*** PROVIDED RECORDS ***

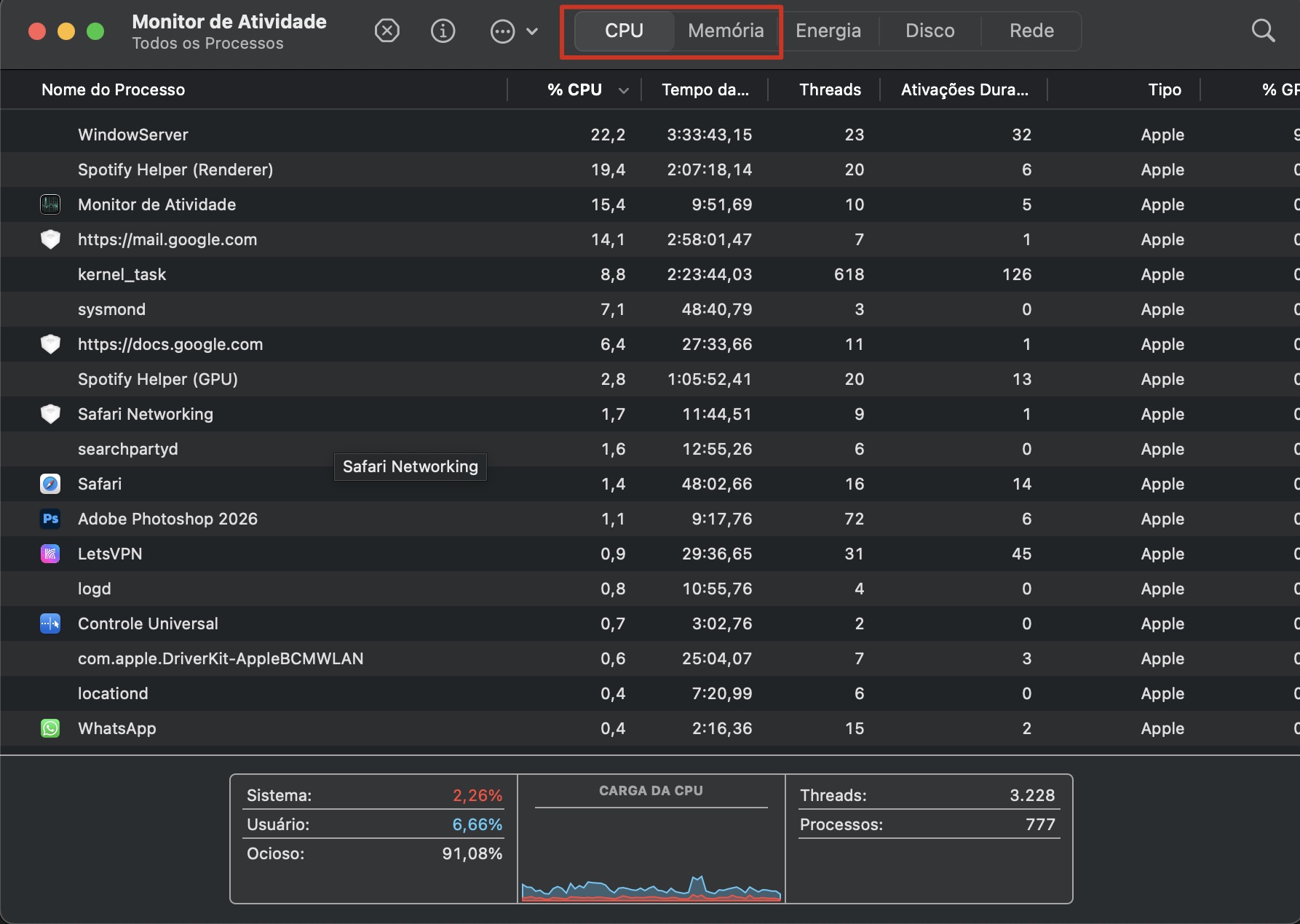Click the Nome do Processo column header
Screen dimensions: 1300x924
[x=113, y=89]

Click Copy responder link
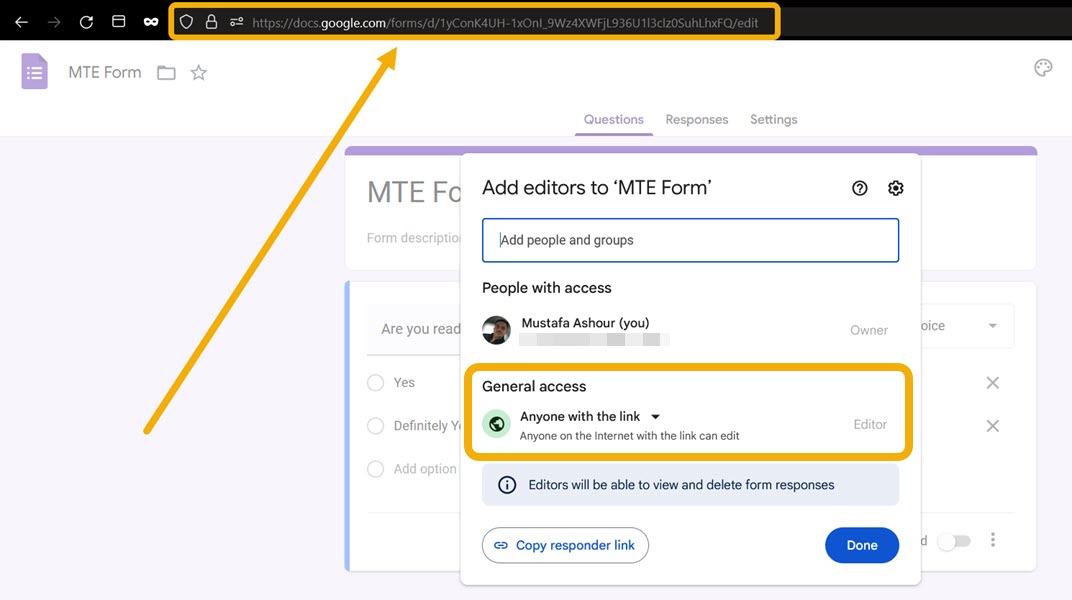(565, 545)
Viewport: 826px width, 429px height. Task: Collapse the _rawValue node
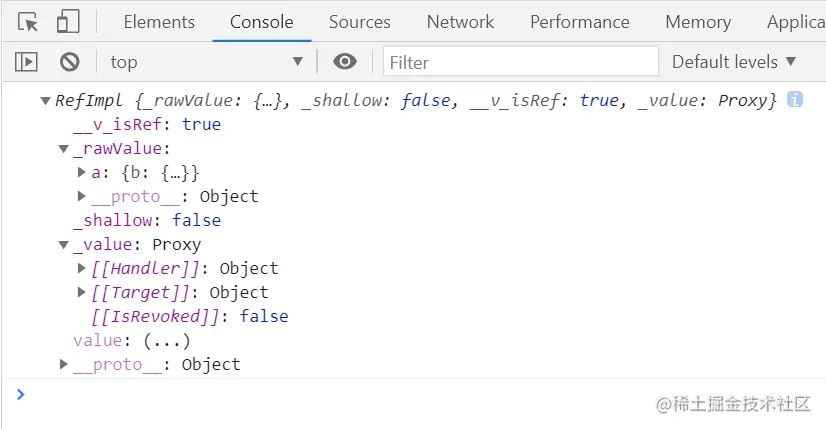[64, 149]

***
*** PROVIDED RECORDS ***

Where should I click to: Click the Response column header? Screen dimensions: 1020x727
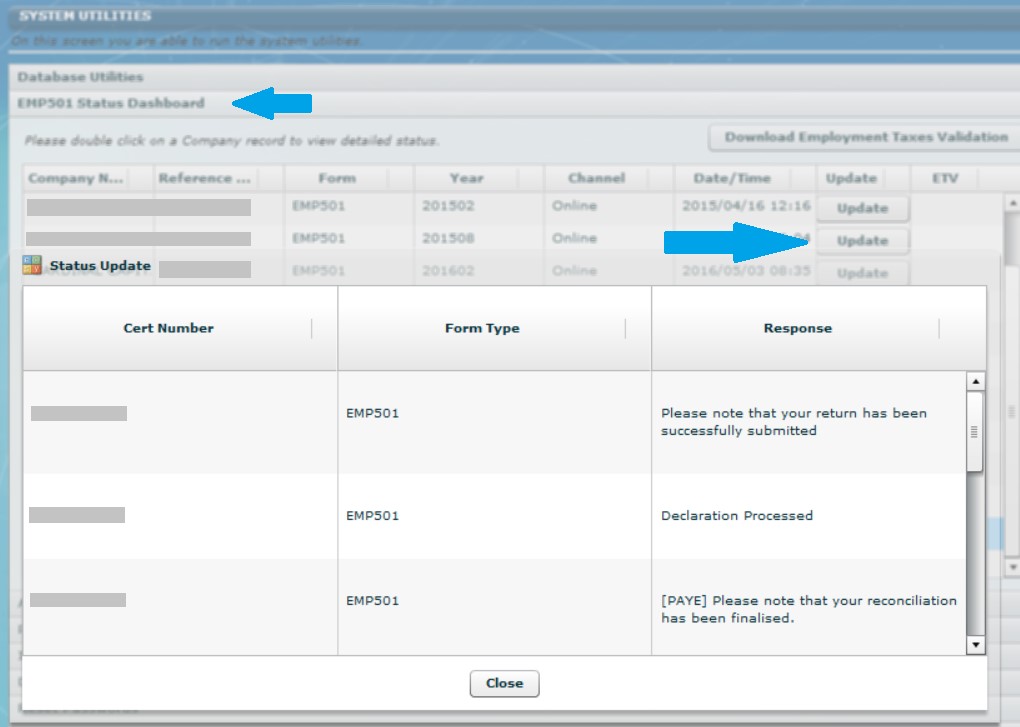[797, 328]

***
*** PROVIDED RECORDS ***

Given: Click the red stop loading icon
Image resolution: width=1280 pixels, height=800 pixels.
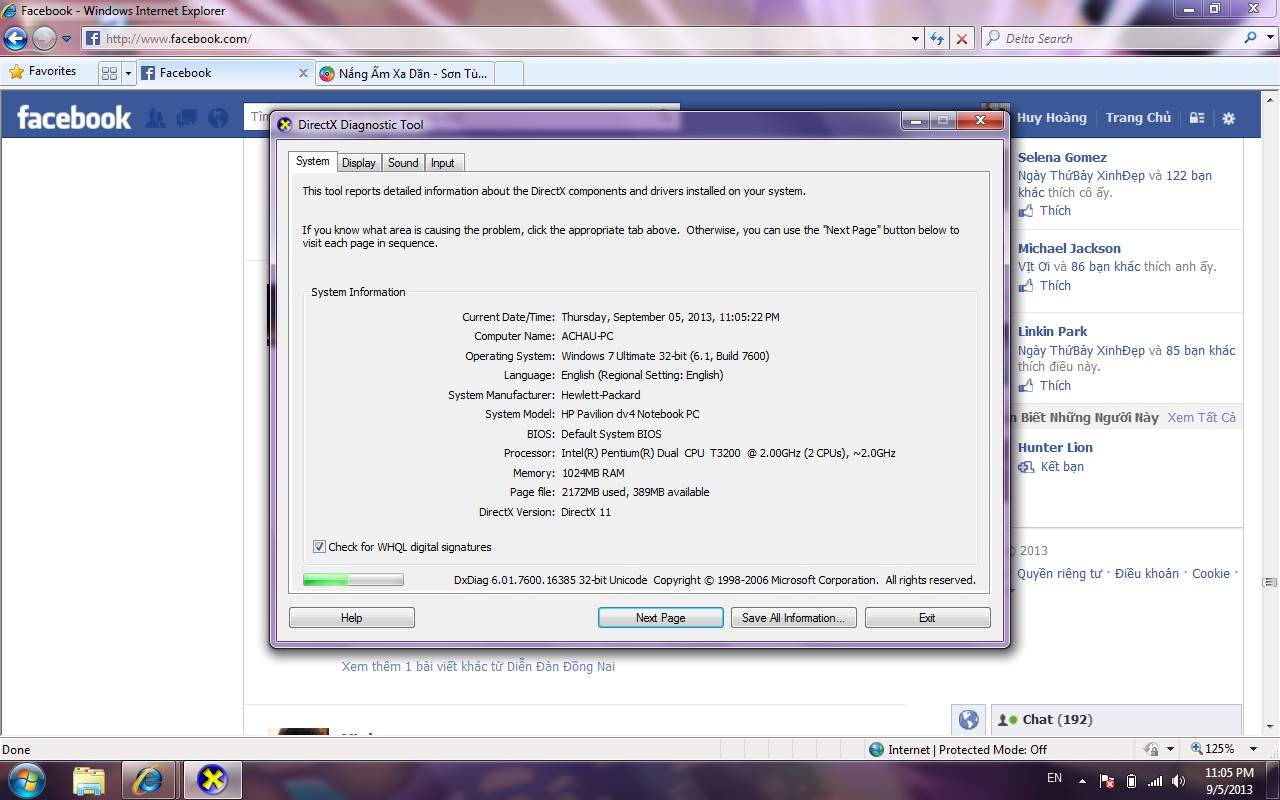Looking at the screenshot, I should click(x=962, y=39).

***

Copy in full every line above that contains the word "dimensions". Count a match only when the case agrees.

**REPLY TO THE EXERCISE**:
Screen dimensions: 1300x924
Where should I click to: Click the Response column header? Screen dimensions: 1020x727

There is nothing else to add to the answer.